EXERCISE GOAL =
For the entries below, return the line holding "This screenshot has width=608, height=434." together with all lines after it, unchanged, and leave every picture out.

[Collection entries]

Content starts

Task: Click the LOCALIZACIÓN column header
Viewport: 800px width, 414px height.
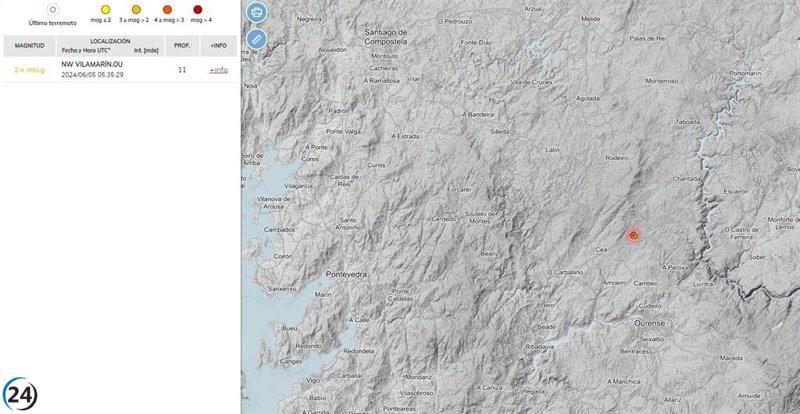Action: [110, 42]
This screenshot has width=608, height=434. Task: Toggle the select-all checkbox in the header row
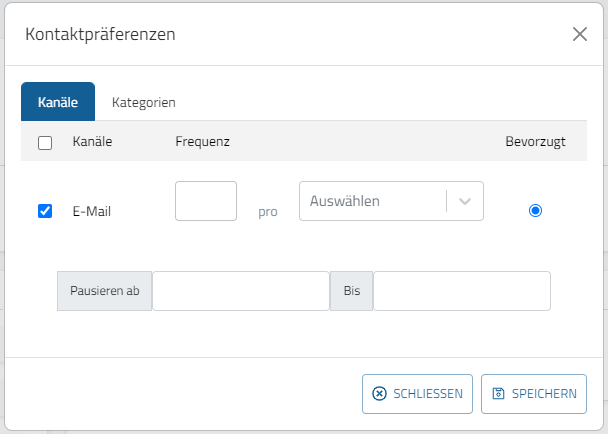pyautogui.click(x=45, y=142)
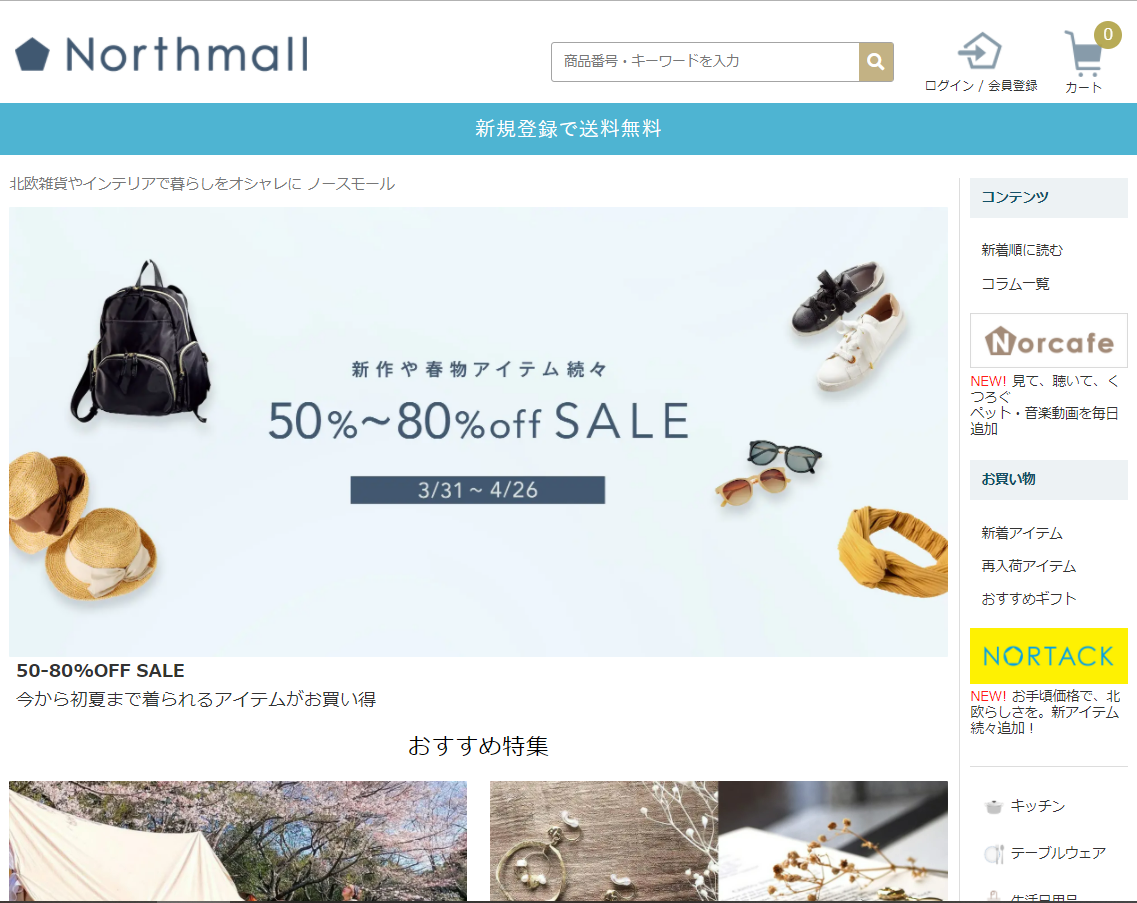Screen dimensions: 1137x903
Task: Click the Northmall pentagon logo
Action: coord(32,54)
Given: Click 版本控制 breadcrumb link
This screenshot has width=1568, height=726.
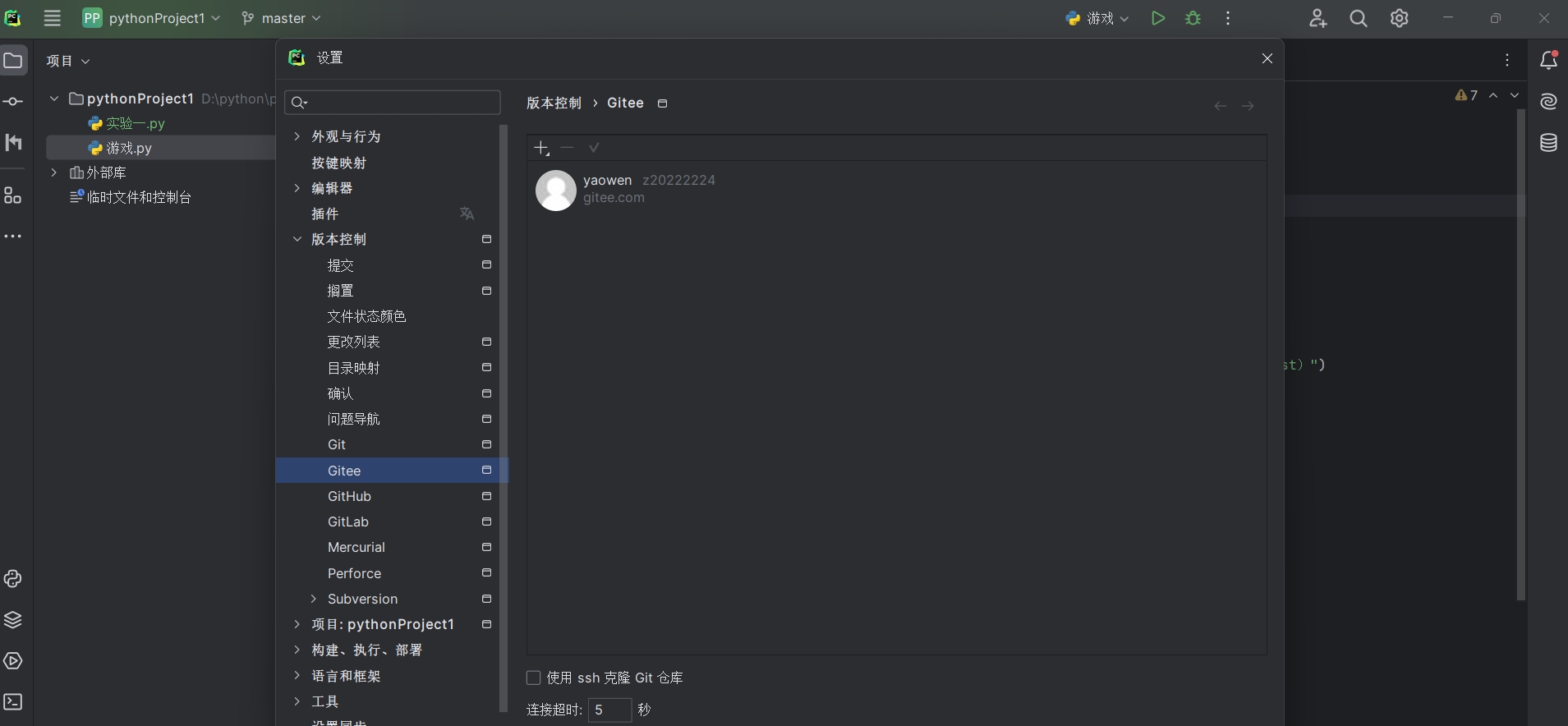Looking at the screenshot, I should (x=554, y=103).
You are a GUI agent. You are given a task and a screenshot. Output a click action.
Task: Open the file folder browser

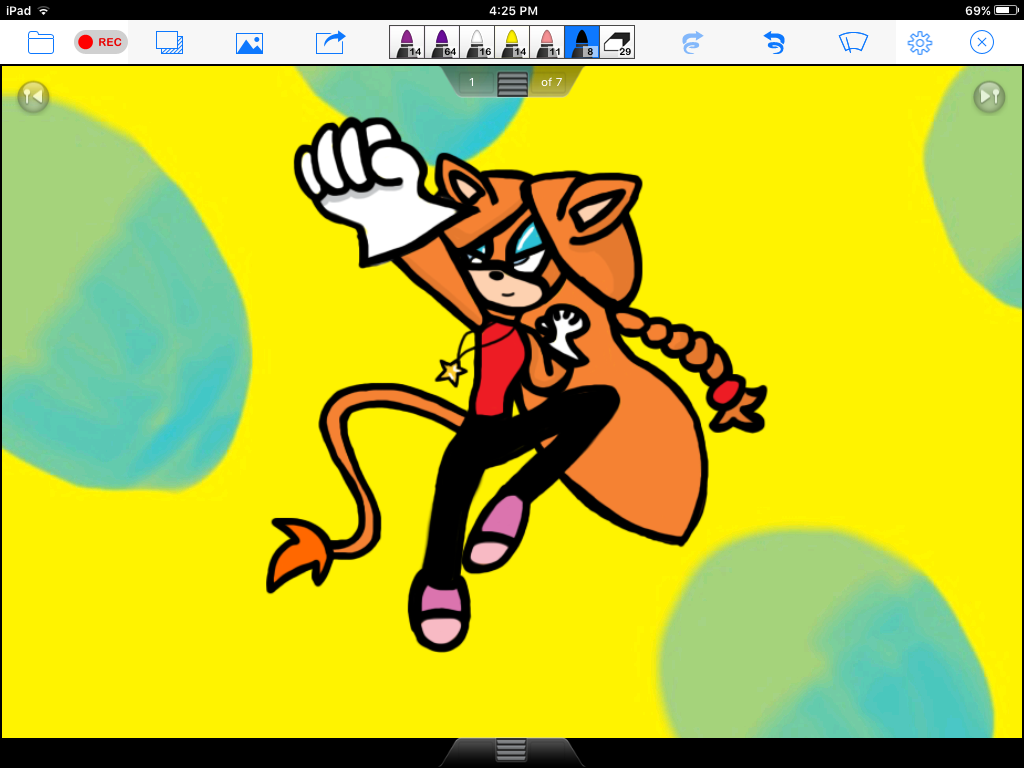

Content ends

REPLY TO THE TASK =
This screenshot has width=608, height=434. Task: Toggle the select-all checkbox in the header row
pyautogui.click(x=45, y=142)
Screen dimensions: 1137x903
Task: Click the Northmall pentagon logo
Action: coord(32,54)
Given: Click 版本控制 breadcrumb link
This screenshot has width=1568, height=726.
Looking at the screenshot, I should (x=554, y=103).
You are a GUI agent. You are given a task and a screenshot. Output a click action.
Task: Open the file folder browser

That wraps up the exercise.